Slashdot Mirror

← Back to Stories (view on slashdot.org)

Ask Slashdot: Could A 'Smart Firewall' Protect IoT Devices?

Posted by EditorDavid on from the home-network-of-things dept.

To protect our home networks from IoT cracking, Ceaus wants to see a smart firewall: It's a small box (the size of a Raspberry Pi) with two ethernet ports you put in front of your ISP router. This firewall is capable of detecting your IoT devices and blocking their access to the internet, only and exclusively allowing traffic for the associated mobile app (if there is one). All other outgoing IoT traffic is blocked... Once you've plugged in your new IoT toaster, you press the "Scan" button on the firewall and it does the rest for you.
This would also block "snooping" from outside your home network, and of course, keep your devices off botnets. The original submission asks "Does such a firewall exist? Is this a possible Kickstarter project?" So leave your best answers in the comments. Could a smart firewall protect IoT devices?

5 of 230 comments (clear)

  1. Ideally a manifest/profile from IoT makers... by mlts · · Score: 5, Informative

    Ideally, there should be a profile/manifest IoT makers have as standard with their devices. This shows what incoming/outgoing ports and hosts the IoT device communicates with. Everything else should be blocked as default from the router. This should be in some central registry or a standardized URL system, so a home firewall could, once it recognizes a certain IoT device, grab a profile and run with it.
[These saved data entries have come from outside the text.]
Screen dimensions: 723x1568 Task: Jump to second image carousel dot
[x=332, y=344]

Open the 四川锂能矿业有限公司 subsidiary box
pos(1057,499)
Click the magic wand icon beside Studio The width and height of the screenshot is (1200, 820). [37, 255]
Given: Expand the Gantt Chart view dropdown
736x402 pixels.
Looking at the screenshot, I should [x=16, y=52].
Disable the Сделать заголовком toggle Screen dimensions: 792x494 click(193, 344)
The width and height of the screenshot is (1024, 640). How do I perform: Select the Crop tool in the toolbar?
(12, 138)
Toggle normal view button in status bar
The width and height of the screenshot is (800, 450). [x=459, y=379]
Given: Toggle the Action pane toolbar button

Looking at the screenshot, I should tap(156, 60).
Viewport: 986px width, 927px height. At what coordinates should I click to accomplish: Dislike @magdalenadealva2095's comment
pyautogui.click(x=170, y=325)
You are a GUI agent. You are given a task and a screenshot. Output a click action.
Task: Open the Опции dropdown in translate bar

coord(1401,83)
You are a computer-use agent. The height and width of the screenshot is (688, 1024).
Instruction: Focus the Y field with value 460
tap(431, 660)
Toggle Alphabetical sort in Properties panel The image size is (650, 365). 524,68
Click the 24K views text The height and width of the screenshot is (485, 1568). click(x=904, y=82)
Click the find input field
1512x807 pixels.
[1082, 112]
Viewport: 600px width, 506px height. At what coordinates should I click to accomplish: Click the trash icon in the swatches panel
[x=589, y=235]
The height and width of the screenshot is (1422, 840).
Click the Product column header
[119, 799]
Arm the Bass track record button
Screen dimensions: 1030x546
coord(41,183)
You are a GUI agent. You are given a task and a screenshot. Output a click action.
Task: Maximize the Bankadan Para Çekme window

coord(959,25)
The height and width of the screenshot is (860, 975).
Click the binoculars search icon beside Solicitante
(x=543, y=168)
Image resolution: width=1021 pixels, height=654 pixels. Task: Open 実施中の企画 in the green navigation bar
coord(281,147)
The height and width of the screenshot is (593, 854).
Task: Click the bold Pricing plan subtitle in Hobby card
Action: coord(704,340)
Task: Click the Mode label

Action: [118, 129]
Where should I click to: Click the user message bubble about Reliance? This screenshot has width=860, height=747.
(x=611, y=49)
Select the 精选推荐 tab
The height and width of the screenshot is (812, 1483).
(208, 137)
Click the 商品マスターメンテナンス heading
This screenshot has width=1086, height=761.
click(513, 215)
    Of course, a lot of IoT makers would just put in that the device takes incoming/outgoing traffic from anything and everything, but hopefully there might be come makers who give a shit enough about security to put in limits of what their devices can and do not try communicating with.

    This way, a firewall, once it registers a device can automatically apply a profile and call it done. Of course, there are security issues, but this is a giant step forward, compared to letting the device have unfettered access in and out.

    1. Re:Ideally a manifest/profile from IoT makers... by MobyDisk · · Score: 5, Insightful

      I love that idea! It's like FDA labeling laws, but for electronics. It would be totally cheap for the manufacturer to do, and it would make it totally transparent as to which devices are total crap. And if they lie, they could be liable for it at LEAST under false advertising laws. Now that you say this -- why the heck haven't we done this before? It seems so simple and obvious.

      This device communicates on the following protocols:
      IP address | Protocol | Destination
      .
      .
      .

  2. some rules by drinkypoo · · Score: 5, Insightful

    All you really need is... some rules.

    If you have an openwrt, dd-wrt or similar router, you can definitely block whatever traffic you want without new hardware.

    You can whitelist devices by IP or MAC and not permit anything else to generate egress traffic, which won't prevent against devices smart enough to spoof your IP and MAC sending data but which will defeat the casual attacks.

    --
    "You're right," Fisheye says. "I should have set it on 'whip' or 'chop.'"
    1. Re:some rules by grahamsz · · Score: 5, Insightful

      I've corralled mine into a dhcp space, but it might be safer just to set up a whole separate wifi network for them, would make it easier to monitor.

      Still it's trickier for things like the chromecast or airplay-type devices, because they both interact with phones and laptops on the local network and need to connect directly to streaming sources on the internet.

  3. How is this different from any firewall by Paul+Carver · · Score: 5, Insightful

    I'm pretty sure that this "smart firewall" is more commonly known as a "firewall". Any firewall that can't block traffic can't legitimately be called a firewall at all.